Tal como quem lembra com afeto de uma viagem de férias, Paola traz em Aries acenos aos sons que a levaram a querer a música como parte de sua vida. No álbum de estreia, Ficción (2015), seu som se aproximava mais do indie rock melódico da época, de nomes como Young The Giant. Já em Verde Fugaz (2018), ela se aproximou do synthpop vaporizado pós-bedroom pop. “Estava pensando mais na produção, na descoberta de texturas… Não sei se tanto na composição em si, esse talvez não fosse o foco principal”, relembra. Em Aries, Paola sintetiza suas experimentações anteriores ao mesmo tempo em que abraça suas primeiras inspirações, como o pop rock dos anos 1970 e o college rock dos anos 1990. “O pop rock dos anos 1970 foi algo que abriu meus sentidos. Ao mesmo tempo, queria trazer os sons que descobri sozinha, que foi meu primeiro parâmetro do que eu queria atingir, e esse som é o college rock dos anos 1990 e o indie dos anos 2000”.

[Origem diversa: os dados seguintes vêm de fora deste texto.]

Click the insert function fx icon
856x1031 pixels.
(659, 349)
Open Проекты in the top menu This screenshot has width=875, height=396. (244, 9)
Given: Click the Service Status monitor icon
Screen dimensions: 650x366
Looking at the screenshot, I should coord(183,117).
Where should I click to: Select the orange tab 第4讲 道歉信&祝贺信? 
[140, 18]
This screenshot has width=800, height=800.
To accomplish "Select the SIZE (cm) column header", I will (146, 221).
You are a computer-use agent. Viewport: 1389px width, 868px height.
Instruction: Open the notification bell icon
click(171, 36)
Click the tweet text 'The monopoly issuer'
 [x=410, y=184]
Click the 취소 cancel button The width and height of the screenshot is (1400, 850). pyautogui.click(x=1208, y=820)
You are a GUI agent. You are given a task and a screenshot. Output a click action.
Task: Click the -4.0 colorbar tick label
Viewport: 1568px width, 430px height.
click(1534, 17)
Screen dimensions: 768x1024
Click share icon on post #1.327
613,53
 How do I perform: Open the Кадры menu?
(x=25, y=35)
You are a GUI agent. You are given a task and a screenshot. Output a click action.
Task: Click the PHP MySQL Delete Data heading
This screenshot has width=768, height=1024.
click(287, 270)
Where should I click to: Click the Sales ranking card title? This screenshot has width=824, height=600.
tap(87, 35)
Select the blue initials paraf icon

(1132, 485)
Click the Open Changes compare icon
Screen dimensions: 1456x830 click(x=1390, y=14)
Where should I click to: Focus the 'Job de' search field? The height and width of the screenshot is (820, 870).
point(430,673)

“Acho que a nostalgia carrega lamento, e não foi isso que senti revisitando as coisas para esse álbum. Acho que o português cabe melhor nesse caso, porque se aproxima mais da saudade mesmo”
Na música pop, a introspecção e o teor confessional geralmente se atrelam à melancolia – mas em Aries ganham contornos de ternura e leveza. Ao mesmo tempo em que o som consolida as ambições ecléticas e teatrais, as letras destacam a preciosidade das lembranças para a Paola de hoje. “Acho que a nostalgia carrega lamento, e não foi isso que senti revisitando as coisas para esse álbum. Acho que o português cabe melhor nesse caso, porque se aproxima mais da saudade mesmo”, define. Estando uma vez onde sempre quis estar, explorando as possibilidades cosmopolitas distante de casa, a sensação de indefinição e confusão sobre si encaminhou Paola a rever com carinho o conforto da monotonia dos primeiros anos. “Claro, tem momentos no disco que acenam à incompreensão e à solidão da juventude, mas como um ciclo, é mais bonito do que triste. Descrevo assim, porque ao instrumentar e cantar, quis trazer essa sensação de conforto, de companhia, de se entender ao longo desse processo e olhar para trás com realização”, complementa Paola.
Com leveza, Paola Navarrete traz, não em narrativa, mas em temática aberta, como um quadro, a imagem de quem queria conquistar o mundo, mas no caminho percebeu que a verdadeira conquista está em compreender e abraçar a si mesma. “Acredito que esse é um álbum que remete à felicidade, à leveza de entender o que te cura, o que te faz se sentir livre”.